Well we’ll get no answers here, and it’s still dubious about whether it was or wasn’t Keith who appears. Hmmm.
7 / 10
Paydirt
Every short story in this collection until now has built the Doctor up as a figure of mythological proportions. Now we get a story suggesting Bernice herself could one day be viewed in the same way. History lies.
6 / 10
Dear Friend
And the conclusion is a letter to the Doctor. This sums up the stories so far really. It’s about Bernice’s surprising life, and the gratitude she has for one man who showed her it was possible.
There’s also a small afterwards by Lloyd Rose, a non fiction essay repeating the love for the series some people have built up.
———-
All in all ‘A Life of Surprises’ is a much more adventurous collection than the ‘Dead Men Diaries’. It ventures off the collection and shows a flare for good, imaginative stories, albeit at the cost of some of the secondary characters from the collection.
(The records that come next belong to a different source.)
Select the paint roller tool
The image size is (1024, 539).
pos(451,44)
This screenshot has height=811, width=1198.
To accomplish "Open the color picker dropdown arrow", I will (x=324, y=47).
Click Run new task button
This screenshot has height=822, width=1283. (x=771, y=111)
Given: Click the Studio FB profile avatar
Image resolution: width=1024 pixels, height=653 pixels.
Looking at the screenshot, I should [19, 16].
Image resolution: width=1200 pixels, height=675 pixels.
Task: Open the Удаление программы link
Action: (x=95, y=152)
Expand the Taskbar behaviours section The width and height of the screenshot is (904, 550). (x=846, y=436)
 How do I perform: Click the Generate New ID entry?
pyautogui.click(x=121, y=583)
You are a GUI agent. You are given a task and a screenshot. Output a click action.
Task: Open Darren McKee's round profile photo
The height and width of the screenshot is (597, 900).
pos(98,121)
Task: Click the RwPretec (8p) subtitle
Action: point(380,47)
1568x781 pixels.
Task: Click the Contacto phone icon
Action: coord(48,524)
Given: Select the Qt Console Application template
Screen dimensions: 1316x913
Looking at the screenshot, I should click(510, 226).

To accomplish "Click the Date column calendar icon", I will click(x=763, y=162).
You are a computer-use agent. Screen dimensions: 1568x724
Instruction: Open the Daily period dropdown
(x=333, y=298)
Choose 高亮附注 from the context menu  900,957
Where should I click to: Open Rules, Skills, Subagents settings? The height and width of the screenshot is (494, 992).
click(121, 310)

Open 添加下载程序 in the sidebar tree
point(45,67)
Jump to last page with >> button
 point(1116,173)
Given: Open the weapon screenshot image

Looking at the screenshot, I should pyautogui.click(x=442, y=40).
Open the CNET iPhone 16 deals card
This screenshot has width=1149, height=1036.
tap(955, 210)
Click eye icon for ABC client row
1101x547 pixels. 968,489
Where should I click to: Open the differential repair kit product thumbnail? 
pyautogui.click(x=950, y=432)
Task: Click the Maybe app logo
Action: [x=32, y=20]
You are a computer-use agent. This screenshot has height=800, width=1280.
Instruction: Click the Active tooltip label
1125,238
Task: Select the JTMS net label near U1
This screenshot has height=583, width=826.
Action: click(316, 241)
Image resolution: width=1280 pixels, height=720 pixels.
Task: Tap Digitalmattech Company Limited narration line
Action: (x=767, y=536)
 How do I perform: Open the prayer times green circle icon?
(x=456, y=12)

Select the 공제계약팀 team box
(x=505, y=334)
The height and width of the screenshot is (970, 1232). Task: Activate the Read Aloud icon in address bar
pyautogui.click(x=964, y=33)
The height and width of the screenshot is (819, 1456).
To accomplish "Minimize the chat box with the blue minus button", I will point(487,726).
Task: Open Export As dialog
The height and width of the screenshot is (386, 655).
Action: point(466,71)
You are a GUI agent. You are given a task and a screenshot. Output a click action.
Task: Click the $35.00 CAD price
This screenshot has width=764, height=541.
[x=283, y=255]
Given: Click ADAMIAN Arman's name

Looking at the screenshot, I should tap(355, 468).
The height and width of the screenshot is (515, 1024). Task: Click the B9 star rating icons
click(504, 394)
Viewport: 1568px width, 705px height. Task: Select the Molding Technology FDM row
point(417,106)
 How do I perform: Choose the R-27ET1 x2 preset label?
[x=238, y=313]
As such its highs are definitely much better than its predecessor, it takes more risks and this pays off. That said it doesn’t always hit the mark, and some stories are better than others. Additionally, although I’m happy the Bernice range hasn’t forgotten where it came from, the Doctors presence becomes almost intenable; he’s inescapable. At times I’d like to see the range more successful at paving its own direction.
However there’s a good balance her between the stories and all in all the collection should be viewed as another success for the range.